L’Indonésie est le quatrième pays le plus peuplé du monde, avec 267 millions d’habitant en 2020*. C’est le plus vaste archipel de notre planète, avec un peu plus de 16 000 îles** qui s’étendent sur plus de 5 000 km d’Ouest en Est et près de 1 800 km du Nord au Sud. On y parle plus de 700 langues***, et le recensement de 2010 a dénombré plus de 1 100 groupes ethniques. Les « grandes » religions, bouddhisme, christianisme, hindouisme et islam, sont représentées en Indonésie, et coexistent avec de nombreuses religions traditionnelles. Une telle diversité amène légitimement à se demander s’il existe une « identité indonésienne ».
Pour le linguiste britannique Russell Jones, « parler d’un concept tel que « l’Indonésie » avant la colonisation néerlandaise est d’une valeur discutable » (Archipel, 1973). Dans un livre intitulé A History of Modern Indonesia (2013), l’historien australien Adrian Vickers va plus loin : « Avant [la proclamation de l’indépendance en] 1945, il n’y avait pas d’Indonésie, mais plutôt une collection d’îles étalées à travers l’équateur que les Néerlandais ont transformées en Indes néerlandaises. »
La majorité des habitants de l’archipel parlent des langues qui appartiennent à la branche malayo-polynésienne de la famille austronésienne. Le berceau de cette famille est Taïwan. Il y a 4 000 ans, des groupes commencent à migrer de Taïwan vers les Philippines. Puis, il y a environ 3 500 ans, des groupes vont des Philippines vers l’archipel indonésien, d’autres vers le Sud-Est et le Pacifique. Ces Austronésiens sont des navigateurs de haute mer.

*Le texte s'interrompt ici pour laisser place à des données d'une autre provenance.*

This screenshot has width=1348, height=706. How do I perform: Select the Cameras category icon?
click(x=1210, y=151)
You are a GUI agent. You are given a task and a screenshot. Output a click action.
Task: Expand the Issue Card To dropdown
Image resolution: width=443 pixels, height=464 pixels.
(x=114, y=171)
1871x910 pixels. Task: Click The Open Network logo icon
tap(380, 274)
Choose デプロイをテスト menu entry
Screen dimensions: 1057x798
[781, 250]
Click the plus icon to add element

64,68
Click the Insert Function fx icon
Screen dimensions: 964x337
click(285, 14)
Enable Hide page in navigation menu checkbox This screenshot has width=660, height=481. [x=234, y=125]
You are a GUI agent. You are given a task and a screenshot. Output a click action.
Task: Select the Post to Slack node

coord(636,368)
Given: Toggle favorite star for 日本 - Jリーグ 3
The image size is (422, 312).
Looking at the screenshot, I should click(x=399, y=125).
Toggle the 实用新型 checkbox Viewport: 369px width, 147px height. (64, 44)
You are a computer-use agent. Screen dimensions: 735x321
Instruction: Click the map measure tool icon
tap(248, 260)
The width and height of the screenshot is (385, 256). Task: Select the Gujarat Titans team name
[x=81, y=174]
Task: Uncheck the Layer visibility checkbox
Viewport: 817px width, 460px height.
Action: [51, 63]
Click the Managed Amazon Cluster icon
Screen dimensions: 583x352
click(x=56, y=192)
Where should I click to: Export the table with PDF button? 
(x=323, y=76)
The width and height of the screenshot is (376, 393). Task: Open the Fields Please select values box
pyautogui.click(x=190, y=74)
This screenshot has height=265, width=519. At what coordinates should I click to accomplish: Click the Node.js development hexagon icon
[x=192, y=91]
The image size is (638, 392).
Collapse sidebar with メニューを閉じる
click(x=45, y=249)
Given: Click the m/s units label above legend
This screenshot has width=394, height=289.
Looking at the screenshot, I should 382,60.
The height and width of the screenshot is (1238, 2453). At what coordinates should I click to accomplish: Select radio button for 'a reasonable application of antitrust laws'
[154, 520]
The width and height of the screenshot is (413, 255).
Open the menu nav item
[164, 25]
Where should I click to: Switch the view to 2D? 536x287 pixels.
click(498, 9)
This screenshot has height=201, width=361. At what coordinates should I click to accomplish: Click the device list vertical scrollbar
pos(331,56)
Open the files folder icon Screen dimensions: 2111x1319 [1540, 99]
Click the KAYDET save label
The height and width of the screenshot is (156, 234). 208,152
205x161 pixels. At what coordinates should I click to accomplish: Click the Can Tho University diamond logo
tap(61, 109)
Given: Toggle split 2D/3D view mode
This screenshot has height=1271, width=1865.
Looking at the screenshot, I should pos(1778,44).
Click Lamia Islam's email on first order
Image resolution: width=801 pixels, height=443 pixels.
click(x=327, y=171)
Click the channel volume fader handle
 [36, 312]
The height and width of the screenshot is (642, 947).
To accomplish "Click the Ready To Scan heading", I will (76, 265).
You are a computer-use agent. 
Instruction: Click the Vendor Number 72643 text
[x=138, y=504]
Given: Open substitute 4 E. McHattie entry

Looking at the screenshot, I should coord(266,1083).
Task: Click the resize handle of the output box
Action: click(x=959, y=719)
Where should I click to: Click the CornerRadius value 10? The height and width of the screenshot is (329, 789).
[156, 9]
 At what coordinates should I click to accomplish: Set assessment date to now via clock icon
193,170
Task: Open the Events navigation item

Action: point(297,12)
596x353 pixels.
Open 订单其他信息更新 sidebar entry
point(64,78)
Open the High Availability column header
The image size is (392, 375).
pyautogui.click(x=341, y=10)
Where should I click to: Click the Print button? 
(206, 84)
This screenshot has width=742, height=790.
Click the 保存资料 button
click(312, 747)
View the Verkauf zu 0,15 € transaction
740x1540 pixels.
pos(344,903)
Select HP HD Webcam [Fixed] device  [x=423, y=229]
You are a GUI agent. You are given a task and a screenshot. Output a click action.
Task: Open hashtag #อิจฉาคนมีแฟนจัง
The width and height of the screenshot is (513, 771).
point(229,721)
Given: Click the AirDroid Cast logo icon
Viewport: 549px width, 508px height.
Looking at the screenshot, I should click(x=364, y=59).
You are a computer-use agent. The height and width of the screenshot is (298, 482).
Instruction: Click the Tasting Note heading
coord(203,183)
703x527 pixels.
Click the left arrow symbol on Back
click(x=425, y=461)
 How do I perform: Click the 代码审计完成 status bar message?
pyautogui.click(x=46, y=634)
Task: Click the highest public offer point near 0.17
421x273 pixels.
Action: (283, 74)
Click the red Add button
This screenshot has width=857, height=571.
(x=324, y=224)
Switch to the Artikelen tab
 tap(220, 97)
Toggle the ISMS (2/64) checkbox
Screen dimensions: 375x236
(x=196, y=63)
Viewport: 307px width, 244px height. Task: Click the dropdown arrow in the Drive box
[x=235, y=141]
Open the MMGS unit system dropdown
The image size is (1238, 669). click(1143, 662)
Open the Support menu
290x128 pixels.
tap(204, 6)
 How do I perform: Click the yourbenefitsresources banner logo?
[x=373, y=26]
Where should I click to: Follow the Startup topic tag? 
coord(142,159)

UNE RÉSEAU QUI ENGLOBE LE SUD DU VIETNAM ET COMMERCE AVEC LA CHINE ET L’INDE
Les forêts et les mers de l’archipel donnent des produits qui sont très tôt connus et appréciés ailleurs dans le monde : bois précieux, résines, épices, plumes d’oiseau, holothuries, écailles de tortue. À la recherche de nouveaux débouchés, des habitants de l’ouest de l’archipel, plus précisément de Java et de Sumatra, marins et marchands, sont à l’initiative de relations commerciales qui dès sans doute le IVème siècle avant notre ère les mettent en contact avec l’Inde. Peu avant notre ère, leurs cités forment un réseau qui englobe le sud de l’actuel Vietnam et commerce avec la Chine et l’Inde.
Les embouchures de fleuve sont donc des emplacements idéaux pour l’établissement de communautés : par la mer, elles sont reliées au monde extérieur et par le fleuve, à un arrière-pays recouvert de forêt. Selon l’historien britannique O. W. Wolters, « aucun groupe, cependant, n’était assez grand ou assez puissant pour envahir et occuper les territoires voisins ». Mais à partir du VIIIème siècle, une de ces cités, Sriwijaya dans le sud de Sumatra, à l’emplacement de l’actuelle Palembang, contrôle le trafic dans le détroit de Malacca et devient la puissance commerçante et navale dominante. Sa langue, le malais, devient la langue véhiculaire dans les ports de l’archipel.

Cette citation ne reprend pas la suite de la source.